### Try it
There is one span to output from the data below: the lines starting at the line with "Anna Lewandowska (86, 2393)" and ending at the line with "Skomentuj (234, 70)". Output it exactly, ends included, nothing more.

### Excerpted records
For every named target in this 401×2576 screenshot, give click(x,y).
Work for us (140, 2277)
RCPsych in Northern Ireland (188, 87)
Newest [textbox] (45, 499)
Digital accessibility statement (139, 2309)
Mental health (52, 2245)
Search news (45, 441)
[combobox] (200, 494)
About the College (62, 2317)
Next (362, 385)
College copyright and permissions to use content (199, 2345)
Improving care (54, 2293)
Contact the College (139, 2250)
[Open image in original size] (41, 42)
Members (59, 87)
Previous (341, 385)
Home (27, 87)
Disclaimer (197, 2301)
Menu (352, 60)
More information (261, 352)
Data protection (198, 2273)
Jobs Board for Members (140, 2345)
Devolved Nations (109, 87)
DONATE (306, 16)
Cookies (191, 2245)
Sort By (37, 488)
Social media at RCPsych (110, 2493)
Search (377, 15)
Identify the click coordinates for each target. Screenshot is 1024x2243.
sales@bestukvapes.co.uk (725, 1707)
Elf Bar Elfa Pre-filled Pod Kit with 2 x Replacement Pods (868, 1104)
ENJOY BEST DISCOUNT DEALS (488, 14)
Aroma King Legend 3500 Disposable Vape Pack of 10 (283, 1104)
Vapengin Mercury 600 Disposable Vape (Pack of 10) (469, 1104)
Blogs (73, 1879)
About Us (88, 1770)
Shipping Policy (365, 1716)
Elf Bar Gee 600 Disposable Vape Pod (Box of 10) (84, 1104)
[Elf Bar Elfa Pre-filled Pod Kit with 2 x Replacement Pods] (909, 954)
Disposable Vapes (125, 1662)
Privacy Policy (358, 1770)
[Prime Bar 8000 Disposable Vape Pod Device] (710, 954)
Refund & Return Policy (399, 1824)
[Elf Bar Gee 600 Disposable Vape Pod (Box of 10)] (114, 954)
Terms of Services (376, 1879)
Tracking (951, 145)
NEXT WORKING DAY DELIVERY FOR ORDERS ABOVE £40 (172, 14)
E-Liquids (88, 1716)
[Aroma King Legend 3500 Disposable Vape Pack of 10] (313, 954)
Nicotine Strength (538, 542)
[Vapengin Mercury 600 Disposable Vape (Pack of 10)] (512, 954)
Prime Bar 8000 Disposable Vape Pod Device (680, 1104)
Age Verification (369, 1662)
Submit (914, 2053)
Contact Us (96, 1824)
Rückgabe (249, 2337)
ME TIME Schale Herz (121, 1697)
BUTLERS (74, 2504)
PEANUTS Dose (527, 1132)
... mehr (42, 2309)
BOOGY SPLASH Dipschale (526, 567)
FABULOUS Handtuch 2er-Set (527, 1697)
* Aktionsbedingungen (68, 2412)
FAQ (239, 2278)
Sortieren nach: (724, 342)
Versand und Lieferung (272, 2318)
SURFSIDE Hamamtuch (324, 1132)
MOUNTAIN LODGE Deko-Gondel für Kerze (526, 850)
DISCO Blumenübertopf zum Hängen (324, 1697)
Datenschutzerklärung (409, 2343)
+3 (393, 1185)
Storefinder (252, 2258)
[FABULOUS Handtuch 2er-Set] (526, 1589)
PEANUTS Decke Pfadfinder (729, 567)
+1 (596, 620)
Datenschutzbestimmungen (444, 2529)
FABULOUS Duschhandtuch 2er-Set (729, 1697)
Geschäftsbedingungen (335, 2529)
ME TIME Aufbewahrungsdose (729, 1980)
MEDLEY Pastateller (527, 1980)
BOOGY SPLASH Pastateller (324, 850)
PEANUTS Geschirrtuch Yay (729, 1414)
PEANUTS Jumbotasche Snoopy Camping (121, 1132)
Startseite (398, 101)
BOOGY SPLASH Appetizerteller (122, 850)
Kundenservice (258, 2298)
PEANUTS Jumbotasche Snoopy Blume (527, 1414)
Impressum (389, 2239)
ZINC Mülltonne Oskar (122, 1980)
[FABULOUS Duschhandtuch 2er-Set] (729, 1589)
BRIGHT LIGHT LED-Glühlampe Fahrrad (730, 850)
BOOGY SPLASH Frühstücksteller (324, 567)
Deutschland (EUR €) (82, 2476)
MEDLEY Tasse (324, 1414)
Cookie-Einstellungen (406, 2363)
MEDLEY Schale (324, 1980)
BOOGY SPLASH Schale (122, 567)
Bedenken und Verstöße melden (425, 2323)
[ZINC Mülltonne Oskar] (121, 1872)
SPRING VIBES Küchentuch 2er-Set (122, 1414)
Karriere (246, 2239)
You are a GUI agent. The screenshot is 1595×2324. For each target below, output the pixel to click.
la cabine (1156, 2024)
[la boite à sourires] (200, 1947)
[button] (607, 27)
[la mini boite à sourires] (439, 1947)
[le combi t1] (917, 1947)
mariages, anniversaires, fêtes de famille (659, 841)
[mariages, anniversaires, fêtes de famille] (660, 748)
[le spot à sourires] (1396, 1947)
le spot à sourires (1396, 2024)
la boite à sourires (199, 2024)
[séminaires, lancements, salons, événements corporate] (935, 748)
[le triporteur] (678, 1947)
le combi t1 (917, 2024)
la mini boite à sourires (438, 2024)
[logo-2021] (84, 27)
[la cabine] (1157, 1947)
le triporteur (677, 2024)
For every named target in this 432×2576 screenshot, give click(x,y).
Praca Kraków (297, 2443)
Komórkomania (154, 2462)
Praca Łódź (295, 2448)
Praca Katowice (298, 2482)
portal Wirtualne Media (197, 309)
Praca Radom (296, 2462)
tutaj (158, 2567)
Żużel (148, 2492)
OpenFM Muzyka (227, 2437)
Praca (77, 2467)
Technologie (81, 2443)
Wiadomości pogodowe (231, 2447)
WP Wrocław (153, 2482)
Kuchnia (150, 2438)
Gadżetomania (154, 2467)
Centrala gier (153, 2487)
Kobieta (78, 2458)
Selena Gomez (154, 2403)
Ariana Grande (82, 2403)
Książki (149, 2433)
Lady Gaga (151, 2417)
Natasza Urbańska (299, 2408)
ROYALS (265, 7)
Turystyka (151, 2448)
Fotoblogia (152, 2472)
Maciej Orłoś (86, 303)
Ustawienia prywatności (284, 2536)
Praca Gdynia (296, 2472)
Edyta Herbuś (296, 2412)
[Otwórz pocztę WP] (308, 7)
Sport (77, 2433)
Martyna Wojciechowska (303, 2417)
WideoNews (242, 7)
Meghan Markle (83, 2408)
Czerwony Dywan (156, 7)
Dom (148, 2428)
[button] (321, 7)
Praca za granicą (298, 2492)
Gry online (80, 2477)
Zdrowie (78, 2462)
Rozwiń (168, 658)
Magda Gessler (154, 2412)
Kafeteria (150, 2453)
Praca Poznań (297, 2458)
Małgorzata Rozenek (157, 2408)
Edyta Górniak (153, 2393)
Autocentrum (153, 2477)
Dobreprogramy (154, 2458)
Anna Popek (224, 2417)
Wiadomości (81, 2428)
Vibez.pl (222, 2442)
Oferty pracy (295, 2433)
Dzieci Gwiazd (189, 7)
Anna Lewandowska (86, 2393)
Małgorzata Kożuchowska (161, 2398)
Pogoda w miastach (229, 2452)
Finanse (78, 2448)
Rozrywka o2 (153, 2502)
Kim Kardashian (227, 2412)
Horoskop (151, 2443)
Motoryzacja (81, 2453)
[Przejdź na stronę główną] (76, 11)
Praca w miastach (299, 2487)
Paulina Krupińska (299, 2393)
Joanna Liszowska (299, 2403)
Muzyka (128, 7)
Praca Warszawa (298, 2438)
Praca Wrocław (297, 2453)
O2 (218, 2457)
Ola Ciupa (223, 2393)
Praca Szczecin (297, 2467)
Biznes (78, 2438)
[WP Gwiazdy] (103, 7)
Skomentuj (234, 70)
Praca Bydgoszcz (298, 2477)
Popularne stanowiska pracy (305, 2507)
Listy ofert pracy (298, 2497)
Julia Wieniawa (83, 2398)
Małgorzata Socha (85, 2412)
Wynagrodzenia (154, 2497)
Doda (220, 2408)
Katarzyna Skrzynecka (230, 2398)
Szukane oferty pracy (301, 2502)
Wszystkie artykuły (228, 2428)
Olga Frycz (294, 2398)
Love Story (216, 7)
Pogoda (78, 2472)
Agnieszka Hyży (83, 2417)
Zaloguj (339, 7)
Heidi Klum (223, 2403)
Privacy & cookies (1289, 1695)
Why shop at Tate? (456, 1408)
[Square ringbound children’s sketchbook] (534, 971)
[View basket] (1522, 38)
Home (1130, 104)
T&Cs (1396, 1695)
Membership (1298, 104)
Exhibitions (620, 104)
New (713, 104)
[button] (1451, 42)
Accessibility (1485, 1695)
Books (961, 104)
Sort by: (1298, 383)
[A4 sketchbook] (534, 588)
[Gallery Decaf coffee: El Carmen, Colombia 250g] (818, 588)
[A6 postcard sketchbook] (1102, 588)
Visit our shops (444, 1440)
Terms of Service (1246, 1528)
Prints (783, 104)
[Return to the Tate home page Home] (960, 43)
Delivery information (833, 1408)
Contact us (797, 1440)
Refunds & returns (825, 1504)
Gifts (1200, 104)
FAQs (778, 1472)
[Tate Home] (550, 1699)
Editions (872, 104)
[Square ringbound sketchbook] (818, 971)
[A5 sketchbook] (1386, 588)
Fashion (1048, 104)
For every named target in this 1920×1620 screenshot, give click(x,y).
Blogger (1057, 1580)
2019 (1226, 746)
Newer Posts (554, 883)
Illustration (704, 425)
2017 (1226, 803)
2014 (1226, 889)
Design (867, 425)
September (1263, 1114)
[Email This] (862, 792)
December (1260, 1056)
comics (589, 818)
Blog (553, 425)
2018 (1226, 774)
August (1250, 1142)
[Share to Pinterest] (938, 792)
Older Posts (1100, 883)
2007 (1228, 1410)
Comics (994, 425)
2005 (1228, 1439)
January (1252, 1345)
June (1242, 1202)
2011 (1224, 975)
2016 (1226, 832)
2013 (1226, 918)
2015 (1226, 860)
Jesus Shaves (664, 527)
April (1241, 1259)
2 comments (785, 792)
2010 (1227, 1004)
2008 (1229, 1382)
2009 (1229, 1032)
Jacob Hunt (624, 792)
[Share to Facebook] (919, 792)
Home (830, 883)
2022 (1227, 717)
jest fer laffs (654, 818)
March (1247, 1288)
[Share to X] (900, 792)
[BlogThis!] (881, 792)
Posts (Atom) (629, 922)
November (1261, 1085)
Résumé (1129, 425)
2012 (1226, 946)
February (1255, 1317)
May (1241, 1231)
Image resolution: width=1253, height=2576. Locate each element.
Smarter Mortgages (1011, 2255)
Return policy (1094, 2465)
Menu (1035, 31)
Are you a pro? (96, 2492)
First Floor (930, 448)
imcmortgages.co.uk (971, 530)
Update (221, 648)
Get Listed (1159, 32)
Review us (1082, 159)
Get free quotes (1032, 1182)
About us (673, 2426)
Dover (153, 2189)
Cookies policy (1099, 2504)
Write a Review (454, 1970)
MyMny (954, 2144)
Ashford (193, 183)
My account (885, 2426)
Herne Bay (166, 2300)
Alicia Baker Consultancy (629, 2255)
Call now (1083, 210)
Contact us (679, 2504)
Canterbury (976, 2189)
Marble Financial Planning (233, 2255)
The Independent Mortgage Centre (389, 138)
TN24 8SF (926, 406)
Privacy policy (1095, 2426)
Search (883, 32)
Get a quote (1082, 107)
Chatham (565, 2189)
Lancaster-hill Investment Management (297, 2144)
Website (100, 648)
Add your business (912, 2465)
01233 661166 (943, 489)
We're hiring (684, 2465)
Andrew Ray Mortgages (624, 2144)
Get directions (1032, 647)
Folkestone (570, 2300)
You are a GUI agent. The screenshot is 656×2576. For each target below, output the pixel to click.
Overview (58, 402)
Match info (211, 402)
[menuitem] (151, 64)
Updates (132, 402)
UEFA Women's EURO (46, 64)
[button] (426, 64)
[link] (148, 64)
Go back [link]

### Response to the task
Anna Lewandowska (86, 2393)
Małgorzata Kożuchowska (161, 2398)
Pogoda w miastach (229, 2452)
Finanse (78, 2448)
Rozrywka o2 (153, 2502)
Kim Kardashian (227, 2412)
Horoskop (151, 2443)
Motoryzacja (81, 2453)
[Przejdź na stronę główną] (76, 11)
Praca w miastach (299, 2487)
Paulina Krupińska (299, 2393)
Joanna Liszowska (299, 2403)
Muzyka (128, 7)
Praca Warszawa (298, 2438)
Praca Wrocław (297, 2453)
O2 (218, 2457)
Ola Ciupa (223, 2393)
Praca Szczecin (297, 2467)
Biznes (78, 2438)
[WP Gwiazdy] (103, 7)
Skomentuj (234, 70)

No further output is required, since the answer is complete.